→ Task prompt
The result should be a word-for-word retyping of the entries below, free of pictures.

→ Extracted records
+++++

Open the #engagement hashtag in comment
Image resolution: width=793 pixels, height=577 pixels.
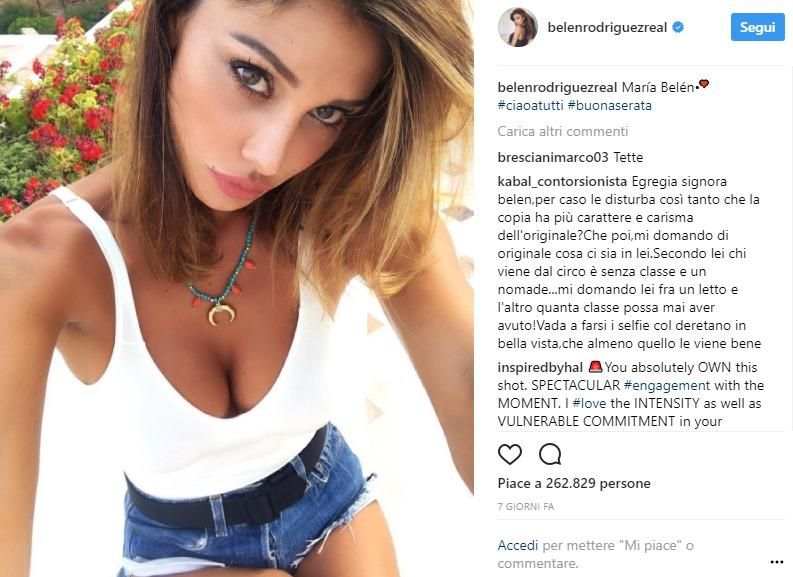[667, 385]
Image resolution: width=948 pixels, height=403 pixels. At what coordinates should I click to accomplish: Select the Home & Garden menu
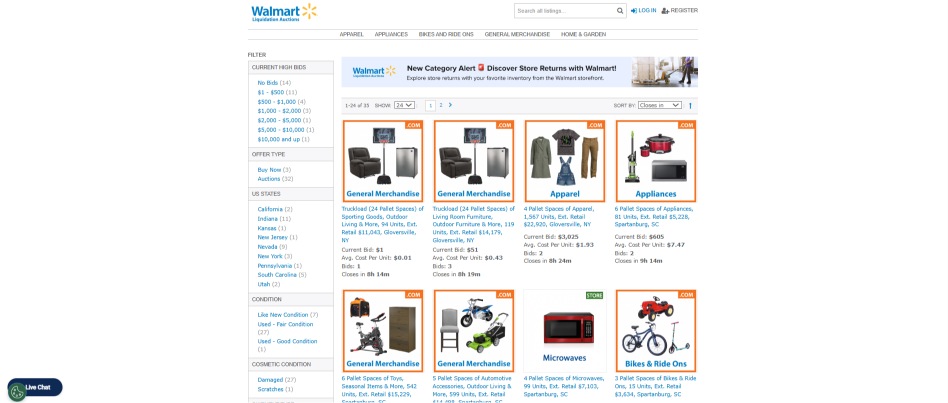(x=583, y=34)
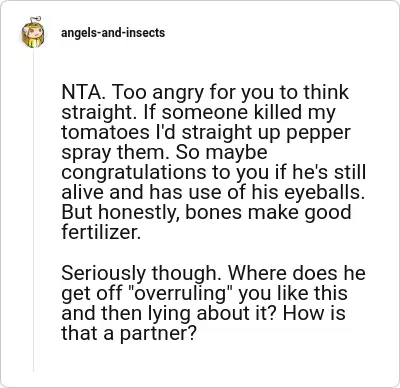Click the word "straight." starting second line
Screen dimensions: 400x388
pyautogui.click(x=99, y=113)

+++++

→ Answer for the task
Open the #engagement hashtag in comment
Image resolution: width=793 pixels, height=577 pixels.
[667, 385]
Image resolution: width=948 pixels, height=403 pixels. At what coordinates should I click to accomplish: Select the Home & Garden menu
(x=583, y=34)
Click the word "straight." starting second line
Screen dimensions: 400x388
pyautogui.click(x=99, y=113)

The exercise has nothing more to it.